Sentiment in customer reviews, characterized by higher star ratings, tends to correlate positively with customer satisfaction metrics. Higher star ratings often reflect stronger polarity and subjectivity in sentiment, indicating greater overall satisfaction of the customer and potentially influencing purchasing decisions for future buyers.
Can we categorize customer reviews based on customer experience and sentiment?

Our study results show that it is possible to categorize customer reviews based on customer experience and sentiment. One way of doing this is using machine learning algorithms like classifiers that inculcate subjectivity and polarity as model features. The results of the classifiers implemented in this project might not be robust but can act as a base for methodological adaptations to better classify sentiment and assess the usefulness of reviews based on customer experience.
Do specific product star ratings tend to incite more reviews, and if so, how does this impact the overall reputation measurement?

There was no distinct connection between star ratings and number of reviews for a given item. Similarly to our examination of review subjectivity and polarity, there seemed to be central points where our data coalesced, namely a lot of products in the 4-5 star range with relatively few reviews (only several hundred) and around the same star rating, an island of products that held in the tens of thousands of reviews. This area almost represents change in one variable irrespective of another, this suggested a degree of independence, and as such we did not pursue further research on the matter.
Are specific quality descriptors in text-based reviews (e.g., ‘enthusiastic’, ‘disappointed’) strongly associated with certain rating levels, and how does this association affect product reputation?

Our findings suggest a positive trend between star ratings and positive polarity in reviews. In review content, specific quality descriptors like ‘enthusiastic’ or ‘disappointed’ seem to be associated with certain rating levels. However, further analysis is needed to assess how these associations impact overall product reputation, including how sentiment and specific descriptors contribute to consumer perceptions and purchasing decisions.
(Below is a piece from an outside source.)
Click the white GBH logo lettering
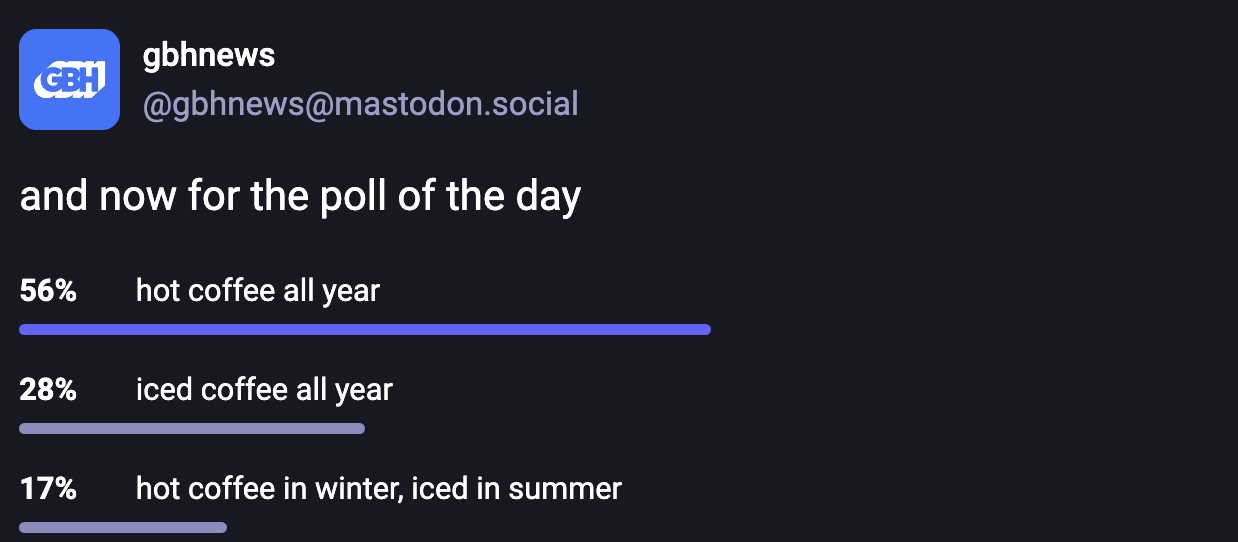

4.2 Interesting Findings, In Spite of Model Performance

Despite what we perceive as weakness in the models, the degree of detail and specificity within some of the predicted “useful” comments is enlightening. Let’s have a look at a small selection of comments, near the top of the prediction list for our implemented models -

Figure 4.1: Comment on Dyson Vacuum Cleaner - predicted useful by Logistic Regression

A Dyson vacuum is an expensive product. Hearing of someone’s challenges, particularly an extreme case of having a vacuum melt while the customer was using it, may make one think twice about the investment. While appearing negative in sentiment, the commenter appears to provide a degree of objectivity to their review - and does talk about both the good and the bad of the product. These are all things we believe may be useful to a customer.

Figure 4.2: Comment on a Sofa - predicted useful by SVM

An approximately $400 sofa is also quite the investment, and knowing about issues with returns, issues with the product and its craftsmanship is likely a useful datapoint for a prospective customer.

Figure 4.3: Comment on a Pizza Oven - predicted useful by MLR

This customer looks like they had a good experience - so good in fact that they went online to a commerce platform that they didn’t even use to purchase the item, just so that they could post about their experience. Knowing the settings used, how quickly the oven managed to cook their food, and the ease of use likely all give utility to a prospective customer.

None of these reviews had any votes for the comment as being useful to other buyers. That being said - it’s all subjective in terms of determining utility.

There are several other comments within our results that fall along these lines. Further exploration and refinement of our research could produce better modeling and reliable results for customers.